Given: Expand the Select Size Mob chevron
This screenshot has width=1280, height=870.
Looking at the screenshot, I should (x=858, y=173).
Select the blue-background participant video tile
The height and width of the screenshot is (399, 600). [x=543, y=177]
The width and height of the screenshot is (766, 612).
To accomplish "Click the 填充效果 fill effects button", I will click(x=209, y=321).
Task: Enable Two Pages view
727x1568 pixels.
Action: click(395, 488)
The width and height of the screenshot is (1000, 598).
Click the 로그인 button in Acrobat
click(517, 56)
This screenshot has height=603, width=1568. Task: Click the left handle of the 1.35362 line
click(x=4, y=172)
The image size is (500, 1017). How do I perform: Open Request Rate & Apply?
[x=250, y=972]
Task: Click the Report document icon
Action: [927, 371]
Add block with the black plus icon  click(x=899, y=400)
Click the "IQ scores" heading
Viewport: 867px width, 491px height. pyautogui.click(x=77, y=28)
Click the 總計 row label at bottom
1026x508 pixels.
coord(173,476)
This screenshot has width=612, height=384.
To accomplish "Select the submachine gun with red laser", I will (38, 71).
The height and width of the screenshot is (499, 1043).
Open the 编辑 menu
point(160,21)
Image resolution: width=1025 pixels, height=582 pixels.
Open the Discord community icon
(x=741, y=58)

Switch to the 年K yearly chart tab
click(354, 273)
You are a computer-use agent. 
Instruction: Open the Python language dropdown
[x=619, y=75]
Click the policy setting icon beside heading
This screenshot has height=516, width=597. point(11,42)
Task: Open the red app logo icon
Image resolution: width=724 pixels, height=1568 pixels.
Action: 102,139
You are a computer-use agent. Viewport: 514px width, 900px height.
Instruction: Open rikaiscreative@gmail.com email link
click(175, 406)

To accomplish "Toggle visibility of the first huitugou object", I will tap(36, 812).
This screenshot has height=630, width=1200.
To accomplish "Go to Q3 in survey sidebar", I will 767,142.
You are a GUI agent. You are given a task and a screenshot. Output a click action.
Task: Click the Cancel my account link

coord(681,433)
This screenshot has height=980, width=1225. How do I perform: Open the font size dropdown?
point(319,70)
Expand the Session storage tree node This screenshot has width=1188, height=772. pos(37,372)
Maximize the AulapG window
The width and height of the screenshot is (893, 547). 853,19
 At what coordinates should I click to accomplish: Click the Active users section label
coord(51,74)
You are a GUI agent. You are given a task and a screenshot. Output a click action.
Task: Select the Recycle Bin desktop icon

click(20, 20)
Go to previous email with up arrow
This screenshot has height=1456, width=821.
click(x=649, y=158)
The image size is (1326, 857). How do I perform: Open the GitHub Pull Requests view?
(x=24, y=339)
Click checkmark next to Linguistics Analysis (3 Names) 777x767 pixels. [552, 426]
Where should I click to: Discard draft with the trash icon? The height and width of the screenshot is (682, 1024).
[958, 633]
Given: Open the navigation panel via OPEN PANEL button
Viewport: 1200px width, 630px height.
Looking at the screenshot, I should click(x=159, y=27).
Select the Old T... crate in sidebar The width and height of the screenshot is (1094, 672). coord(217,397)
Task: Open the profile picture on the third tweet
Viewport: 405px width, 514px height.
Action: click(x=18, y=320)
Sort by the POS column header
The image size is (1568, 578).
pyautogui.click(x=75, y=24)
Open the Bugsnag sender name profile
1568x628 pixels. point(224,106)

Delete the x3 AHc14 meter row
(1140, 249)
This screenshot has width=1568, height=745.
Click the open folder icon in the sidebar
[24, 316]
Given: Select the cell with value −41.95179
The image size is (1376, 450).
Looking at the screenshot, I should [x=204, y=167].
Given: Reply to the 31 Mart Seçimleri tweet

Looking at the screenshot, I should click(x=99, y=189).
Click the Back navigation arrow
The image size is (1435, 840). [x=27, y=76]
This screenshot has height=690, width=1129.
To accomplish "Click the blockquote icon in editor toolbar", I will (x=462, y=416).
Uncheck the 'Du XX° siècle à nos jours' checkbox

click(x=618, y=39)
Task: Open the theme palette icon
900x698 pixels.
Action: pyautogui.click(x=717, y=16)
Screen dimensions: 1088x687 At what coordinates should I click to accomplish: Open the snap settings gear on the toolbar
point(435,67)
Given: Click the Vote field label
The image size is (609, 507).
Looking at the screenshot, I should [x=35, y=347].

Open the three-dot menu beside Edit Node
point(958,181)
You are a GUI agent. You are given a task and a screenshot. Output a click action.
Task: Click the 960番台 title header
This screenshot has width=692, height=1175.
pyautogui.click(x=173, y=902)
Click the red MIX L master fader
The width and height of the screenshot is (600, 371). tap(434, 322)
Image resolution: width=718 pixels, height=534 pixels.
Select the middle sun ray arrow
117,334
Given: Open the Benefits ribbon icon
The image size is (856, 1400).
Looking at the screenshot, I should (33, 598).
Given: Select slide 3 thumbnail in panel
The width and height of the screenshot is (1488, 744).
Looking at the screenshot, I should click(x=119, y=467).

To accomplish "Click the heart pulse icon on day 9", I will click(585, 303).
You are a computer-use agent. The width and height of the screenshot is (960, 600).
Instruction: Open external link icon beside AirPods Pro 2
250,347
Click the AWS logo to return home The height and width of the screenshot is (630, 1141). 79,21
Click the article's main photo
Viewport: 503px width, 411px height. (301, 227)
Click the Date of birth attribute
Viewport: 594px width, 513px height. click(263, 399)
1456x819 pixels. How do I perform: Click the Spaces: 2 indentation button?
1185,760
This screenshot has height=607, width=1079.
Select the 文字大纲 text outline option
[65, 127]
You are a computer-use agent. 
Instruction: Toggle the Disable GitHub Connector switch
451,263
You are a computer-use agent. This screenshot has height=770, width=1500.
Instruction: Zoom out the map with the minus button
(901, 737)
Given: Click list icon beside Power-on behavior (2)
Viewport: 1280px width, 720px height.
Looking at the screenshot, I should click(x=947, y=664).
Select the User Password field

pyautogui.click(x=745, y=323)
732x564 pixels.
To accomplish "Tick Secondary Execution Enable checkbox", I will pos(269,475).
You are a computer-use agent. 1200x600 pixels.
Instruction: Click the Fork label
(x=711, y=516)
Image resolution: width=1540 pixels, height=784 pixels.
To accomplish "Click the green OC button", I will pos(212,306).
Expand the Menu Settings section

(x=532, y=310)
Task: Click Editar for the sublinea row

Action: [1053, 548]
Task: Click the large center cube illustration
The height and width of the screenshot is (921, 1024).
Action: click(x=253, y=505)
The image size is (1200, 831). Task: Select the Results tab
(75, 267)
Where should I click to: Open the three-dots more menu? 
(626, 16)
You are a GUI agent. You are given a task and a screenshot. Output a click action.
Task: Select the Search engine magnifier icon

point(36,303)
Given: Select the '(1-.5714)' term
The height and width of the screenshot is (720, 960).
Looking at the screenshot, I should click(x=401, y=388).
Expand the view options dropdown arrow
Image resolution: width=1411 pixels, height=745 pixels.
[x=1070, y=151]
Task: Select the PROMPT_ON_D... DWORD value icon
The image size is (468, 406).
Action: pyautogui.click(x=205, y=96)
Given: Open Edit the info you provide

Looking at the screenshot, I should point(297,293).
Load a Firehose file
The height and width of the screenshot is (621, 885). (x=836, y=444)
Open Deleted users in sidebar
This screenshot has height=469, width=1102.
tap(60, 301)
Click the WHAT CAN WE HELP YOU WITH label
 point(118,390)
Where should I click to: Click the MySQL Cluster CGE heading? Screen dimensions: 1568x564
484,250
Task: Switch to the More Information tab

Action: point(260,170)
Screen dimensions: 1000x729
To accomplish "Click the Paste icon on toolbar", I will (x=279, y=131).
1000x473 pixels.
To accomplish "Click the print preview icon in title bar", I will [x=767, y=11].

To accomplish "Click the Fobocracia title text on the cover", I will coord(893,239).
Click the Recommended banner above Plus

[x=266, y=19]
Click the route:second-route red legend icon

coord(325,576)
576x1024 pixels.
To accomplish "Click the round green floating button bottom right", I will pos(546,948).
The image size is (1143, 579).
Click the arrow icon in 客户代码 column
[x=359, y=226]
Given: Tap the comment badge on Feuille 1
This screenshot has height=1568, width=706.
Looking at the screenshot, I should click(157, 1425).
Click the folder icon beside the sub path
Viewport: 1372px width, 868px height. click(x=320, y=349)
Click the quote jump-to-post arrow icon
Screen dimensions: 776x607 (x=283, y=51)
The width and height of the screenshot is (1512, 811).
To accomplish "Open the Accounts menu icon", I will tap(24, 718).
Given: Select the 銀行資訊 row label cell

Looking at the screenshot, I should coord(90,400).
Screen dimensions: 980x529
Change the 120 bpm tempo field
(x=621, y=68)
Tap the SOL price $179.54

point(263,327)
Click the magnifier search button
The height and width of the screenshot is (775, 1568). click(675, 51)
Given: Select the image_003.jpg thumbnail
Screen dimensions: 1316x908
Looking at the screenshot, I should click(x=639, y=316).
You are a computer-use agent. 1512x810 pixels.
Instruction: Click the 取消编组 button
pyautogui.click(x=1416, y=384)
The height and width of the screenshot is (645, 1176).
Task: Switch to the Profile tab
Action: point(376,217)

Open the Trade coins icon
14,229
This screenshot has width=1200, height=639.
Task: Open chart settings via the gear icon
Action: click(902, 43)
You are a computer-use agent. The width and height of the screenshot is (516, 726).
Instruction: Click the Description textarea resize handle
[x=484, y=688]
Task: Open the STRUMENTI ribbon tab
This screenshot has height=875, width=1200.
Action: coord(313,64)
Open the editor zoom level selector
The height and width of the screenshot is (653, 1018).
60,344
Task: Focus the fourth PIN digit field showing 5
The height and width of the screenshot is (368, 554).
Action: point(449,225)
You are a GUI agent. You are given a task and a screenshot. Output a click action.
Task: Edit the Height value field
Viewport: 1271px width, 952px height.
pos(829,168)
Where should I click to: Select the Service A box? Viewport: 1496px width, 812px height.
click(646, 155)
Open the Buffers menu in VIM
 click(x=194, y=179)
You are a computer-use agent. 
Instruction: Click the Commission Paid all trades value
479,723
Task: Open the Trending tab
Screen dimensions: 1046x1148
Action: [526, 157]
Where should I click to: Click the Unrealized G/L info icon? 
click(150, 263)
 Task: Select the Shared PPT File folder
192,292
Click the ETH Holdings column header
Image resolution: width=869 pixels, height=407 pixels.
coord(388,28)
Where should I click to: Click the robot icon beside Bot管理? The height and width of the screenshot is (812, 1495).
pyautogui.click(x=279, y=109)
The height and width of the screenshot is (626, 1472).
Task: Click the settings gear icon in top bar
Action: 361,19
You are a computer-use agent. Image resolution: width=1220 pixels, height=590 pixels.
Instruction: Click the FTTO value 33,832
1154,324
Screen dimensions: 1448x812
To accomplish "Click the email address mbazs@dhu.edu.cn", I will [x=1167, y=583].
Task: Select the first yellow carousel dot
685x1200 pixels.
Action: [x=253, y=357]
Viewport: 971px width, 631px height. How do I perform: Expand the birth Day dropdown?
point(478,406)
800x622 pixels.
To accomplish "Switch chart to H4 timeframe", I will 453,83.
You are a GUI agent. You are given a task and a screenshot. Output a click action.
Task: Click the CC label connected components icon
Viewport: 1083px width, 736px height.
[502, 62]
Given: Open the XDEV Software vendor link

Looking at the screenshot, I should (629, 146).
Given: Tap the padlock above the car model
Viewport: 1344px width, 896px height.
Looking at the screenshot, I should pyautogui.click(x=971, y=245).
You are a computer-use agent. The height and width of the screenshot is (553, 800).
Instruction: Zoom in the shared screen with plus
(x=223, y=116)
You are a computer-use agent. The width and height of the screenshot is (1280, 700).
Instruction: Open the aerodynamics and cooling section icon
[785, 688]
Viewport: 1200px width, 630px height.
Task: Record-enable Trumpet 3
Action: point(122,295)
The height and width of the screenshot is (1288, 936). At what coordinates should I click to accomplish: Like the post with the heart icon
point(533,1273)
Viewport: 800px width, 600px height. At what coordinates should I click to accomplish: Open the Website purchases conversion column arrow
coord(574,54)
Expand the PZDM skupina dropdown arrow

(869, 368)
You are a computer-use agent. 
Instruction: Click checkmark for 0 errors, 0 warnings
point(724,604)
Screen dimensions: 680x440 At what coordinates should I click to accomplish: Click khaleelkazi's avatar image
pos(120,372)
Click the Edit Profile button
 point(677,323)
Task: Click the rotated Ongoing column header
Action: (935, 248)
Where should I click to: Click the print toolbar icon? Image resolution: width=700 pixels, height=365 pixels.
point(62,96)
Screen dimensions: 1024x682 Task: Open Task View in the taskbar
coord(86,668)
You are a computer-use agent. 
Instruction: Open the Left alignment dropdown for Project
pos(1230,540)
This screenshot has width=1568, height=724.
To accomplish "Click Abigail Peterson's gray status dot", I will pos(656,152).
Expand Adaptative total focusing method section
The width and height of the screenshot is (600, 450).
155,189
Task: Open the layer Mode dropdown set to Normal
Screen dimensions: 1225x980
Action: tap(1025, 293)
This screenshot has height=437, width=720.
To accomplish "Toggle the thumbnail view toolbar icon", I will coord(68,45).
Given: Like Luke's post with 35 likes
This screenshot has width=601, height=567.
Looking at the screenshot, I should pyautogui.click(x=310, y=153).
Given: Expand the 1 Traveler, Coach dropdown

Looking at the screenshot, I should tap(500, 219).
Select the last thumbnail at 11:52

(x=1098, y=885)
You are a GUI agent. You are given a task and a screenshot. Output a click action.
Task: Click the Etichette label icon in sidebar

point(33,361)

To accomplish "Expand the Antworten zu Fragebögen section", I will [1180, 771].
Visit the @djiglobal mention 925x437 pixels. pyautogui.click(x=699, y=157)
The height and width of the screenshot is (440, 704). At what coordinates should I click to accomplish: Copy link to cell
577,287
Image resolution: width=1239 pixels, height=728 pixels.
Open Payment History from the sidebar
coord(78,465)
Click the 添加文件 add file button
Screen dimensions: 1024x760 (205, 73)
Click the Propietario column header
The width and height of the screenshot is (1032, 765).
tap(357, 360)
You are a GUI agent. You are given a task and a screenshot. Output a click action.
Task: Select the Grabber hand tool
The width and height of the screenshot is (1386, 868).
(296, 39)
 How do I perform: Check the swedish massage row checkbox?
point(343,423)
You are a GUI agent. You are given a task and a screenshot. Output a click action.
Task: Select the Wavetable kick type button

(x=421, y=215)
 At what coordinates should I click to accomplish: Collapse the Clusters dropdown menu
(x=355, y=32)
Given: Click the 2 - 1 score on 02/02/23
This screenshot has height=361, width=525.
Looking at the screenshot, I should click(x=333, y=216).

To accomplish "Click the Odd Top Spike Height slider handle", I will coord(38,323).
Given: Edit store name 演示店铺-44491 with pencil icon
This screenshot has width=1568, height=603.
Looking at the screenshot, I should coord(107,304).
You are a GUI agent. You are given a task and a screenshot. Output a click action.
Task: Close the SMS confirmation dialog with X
^^^^
> _Work required_
How many lines of the listing above contain the string "first"? Respond with the number and no other text.

> _Written response_
2